Palladium Continues Run Over Platinum

Despite their historical relationship, palladium traded at a premium to platinum for yet another month.

“The U.S. platinum bar price had its own bounceback after having dropped last month. Platinum rose to $814 per ounce, up from $777 per ounce in September,” MetalMiner’s Taras Berezowsky wrote. “However, U.S. palladium bar built up a two-month upward price trend by breaking the $1,000 per ounce level for the first time in eight months, rising to $1,070 per ounce.”

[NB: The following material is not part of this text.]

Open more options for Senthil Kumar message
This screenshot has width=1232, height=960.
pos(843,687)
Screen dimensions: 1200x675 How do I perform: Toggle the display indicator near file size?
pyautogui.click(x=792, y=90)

Tariff Exclusion Request Clashes

Not surprisingly, metal producers have clashed with manufacturers over metal tariff exclusion requests.

Exclusion requests to U.S. steel and aluminum tariffs have poured in by the tens of thousands, with buyers arguing that certain metal products they need are not made domestically in the quantity or quality they require for their products.

MetalMiner Executive Editor Lisa Reisman covered the issue this week with respect to grain-oriented electrical steel (GOES).

“At issue is that the power equipment manufacturers want an exclusion for GOES not currently produced in the U.S., and the sole domestic producer has argued its products provide an ‘equal’ substitute,” Reisman wrote.

LME Nickel Price Volatility Lessens

In Martinez Canorea’s Stainless Steel Monthly Metals Index (MMI) report this week, she noted a general sideways trend in the sector, marked by lower nickel price volatility, lower domestic stainless steel surcharges and slightly higher stainless steel prices.

“Nickel prices were more volatile in September, showing two sharp movements (down and up) at the beginning and the end of the month,” she wrote. “Despite the recent downtrend, nickel prices have remained in an uptrend since last summer (June-July), when prices started to increase sharply.”

Aluminum Fluctuates

The aluminum market had a bumpy week.

The LME aluminum price jumped 2% last week after Norsk Hydro announced the shutdown of its Alunorte alumina refinery.

However, the price came back down after reports that Hydro had received permits to use new technology at the refinery related to waste disposal, with a restart of the facility on the way.

“The mere news of the alumina shutdown signifies how tight the aluminum market remains,” Martinez Canorea explained. “Any indication of a production slowdown, even for raw materials, could send aluminum prices higher.”